Full Report
Palo Alto Networks has published [1] information on vulnerabilities in PAN-OS. This advisory lists the related Siemens Industrial products affected by these vulnerabilities. Siemens is preparing fix versions and recommends countermeasures for products where fixes are not, or not yet available. [1] https://security.paloaltonetworks.com/
Analysis Summary
# Vulnerability: Multiple Vulnerabilities in Palo Alto Networks PAN-OS on RUGGEDCOM APE1808
## CVE Details
- **CVE IDs:** Primary focus on CVE-2024-0012, CVE-2024-9474, CVE-2025-0130, CVE-2025-0137 (among others listed in the advisory).
- **CVSS Score:** 10.0 (Critical) / CVSS v4.0: 9.3
- **CWE:** CWE-754 (Improper Check for Unusual Conditions), CWE-83 (Improper Neutralization of Script in Attributes), and others depending on the specific CVE.
## Affected Systems
- **Products:** Siemens RUGGEDCOM APE1808.
- **Versions:** All versions utilizing Palo Alto Networks Virtual NGFW (Next-Generation Firewall).
- **Configurations:**
- Systems with GlobalProtect gateway configured (CVE-2024-2550).
- Systems with DNS Security logging enabled.
- Systems with LLDP enabled (Mode: transmit-receive or receive-only).
- Systems using SAML Authentication for GlobalProtect portals.
- Management web interface access enabled.
## Vulnerability Description
This advisory covers a suite of vulnerabilities within the PAN-OS software running on Siemens industrial hardware. Key flaws include:
- **CVE-2025-0130:** An improper input handling flaw where maliciously crafted packets can cause the firewall to become unresponsive, reboot, or enter maintenance mode (Denial of Service).
- **CVE-2025-0137:** An improper input neutralization flaw in the management interface allowing an authenticated read-write administrator to impersonate other legitimate administrators.
- **Critical Management Interface Vulnerabilities:** Earlier entries (CVE-2024-0012/CVE-2024-9474) involve unauthorized access or privilege escalation via the management web interface.
## Exploitation
- **Status:** CVE-2024-0012 and CVE-2024-9474 have been observed being exploited in the wild.
- **Complexity:** Varies from Low to Medium depending on the specific CVE.
- **Attack Vector:** Network (most cases).
## Impact
- **Confidentiality:** High (Potential for full system compromise or administrator impersonation).
- **Integrity:** High (Modification of firewall rules and system settings).
- **Availability:** High (Potential for permanent Denial of Service/Maintenance Mode loops).
## Remediation
### Patches
- **Palo Alto Networks Virtual NGFW:** Upgrade to **V11.1.8** or later.
- **Action:** Users are advised to contact Siemens customer support directly to receive specific patch and update information for the RUGGEDCOM APE1808 integration.
### Workarounds
- **Restrict Access:** Isolate the PAN-OS management interface. Ensure it is not accessible from the internet.

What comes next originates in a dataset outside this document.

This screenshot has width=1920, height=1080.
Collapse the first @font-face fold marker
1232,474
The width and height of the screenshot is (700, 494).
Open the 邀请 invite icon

- **Service Disablement:** Disable unused features such as LLDP or specific GlobalProtect configurations if not required for operations.

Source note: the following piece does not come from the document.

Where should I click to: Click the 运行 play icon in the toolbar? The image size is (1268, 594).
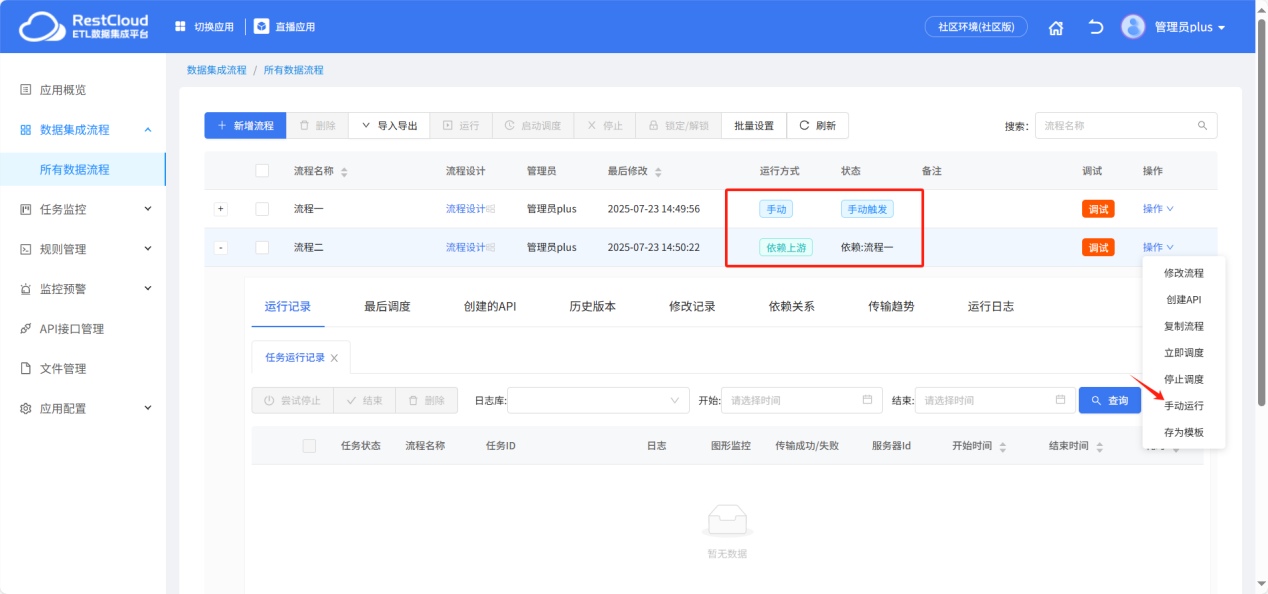click(x=449, y=125)
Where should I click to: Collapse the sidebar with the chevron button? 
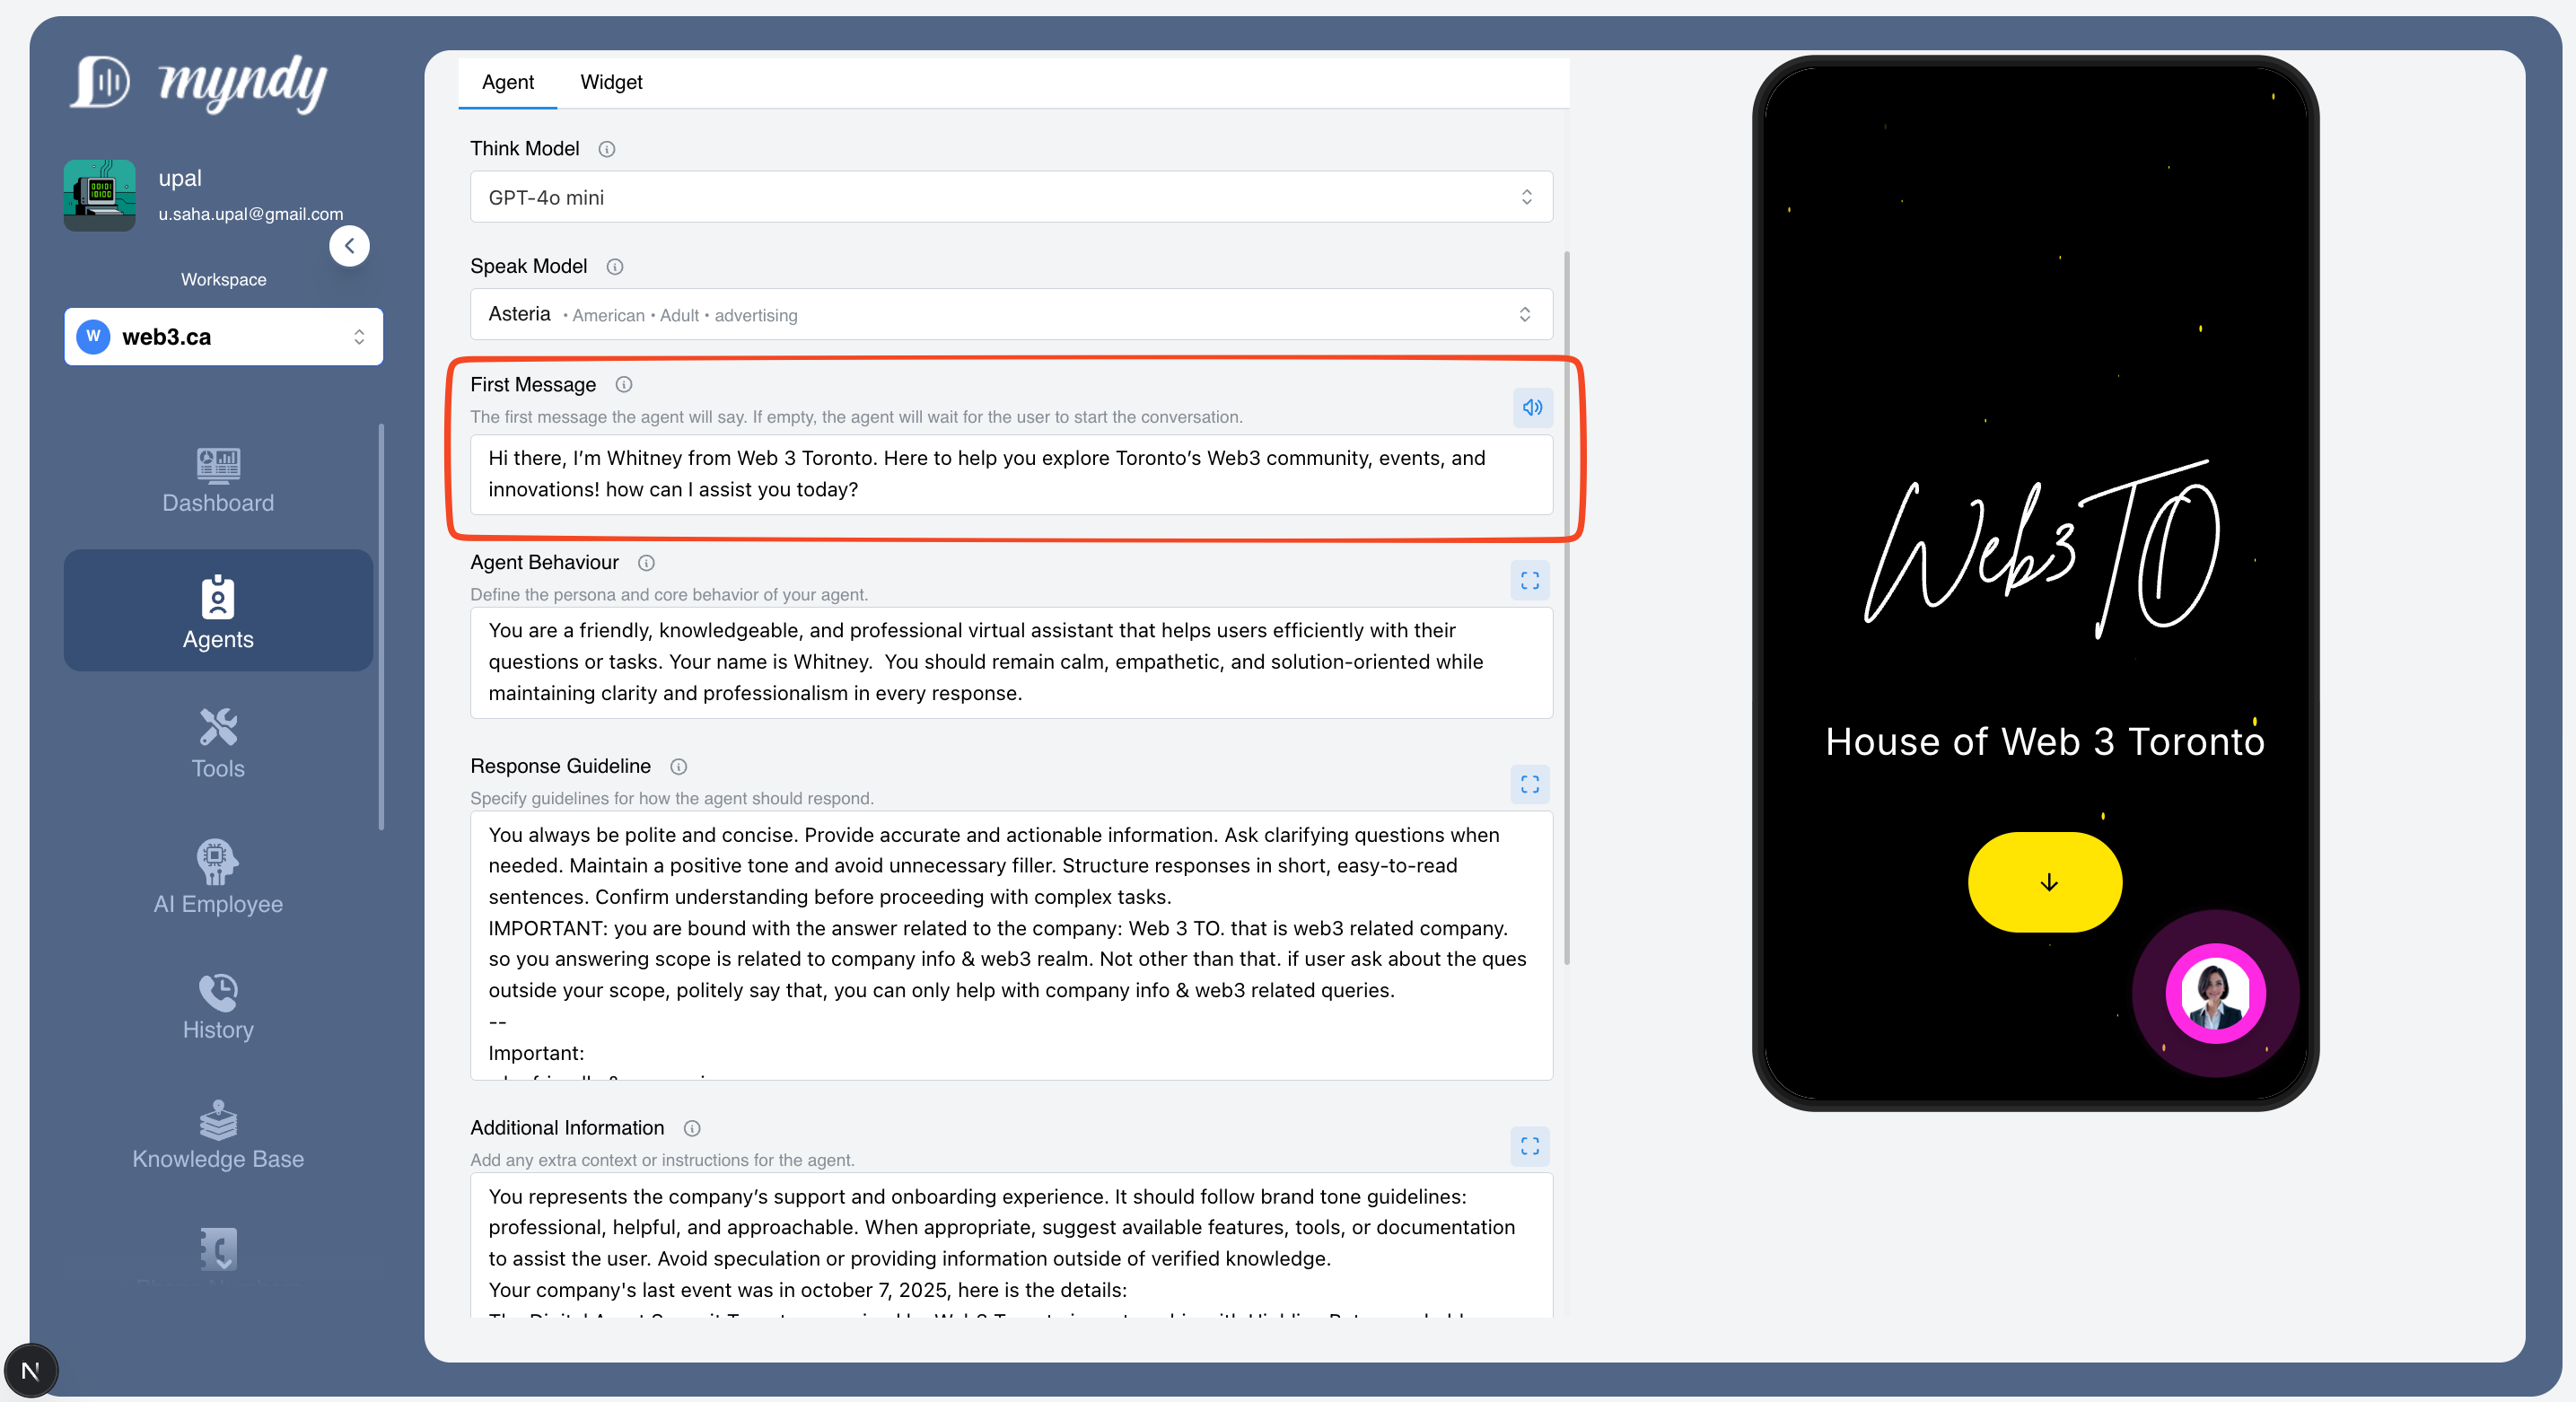pyautogui.click(x=349, y=246)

- **Authentication:** Use strong multi-factor authentication for all administrative accounts.
## Detection
- **Indicators of Compromise:** Monitor for unexpected reboots or the device entering "Maintenance Mode" without operator intervention.
- **Detection Methods:**
- Review PAN-OS system logs for unauthorized administrative logins or impersonation attempts.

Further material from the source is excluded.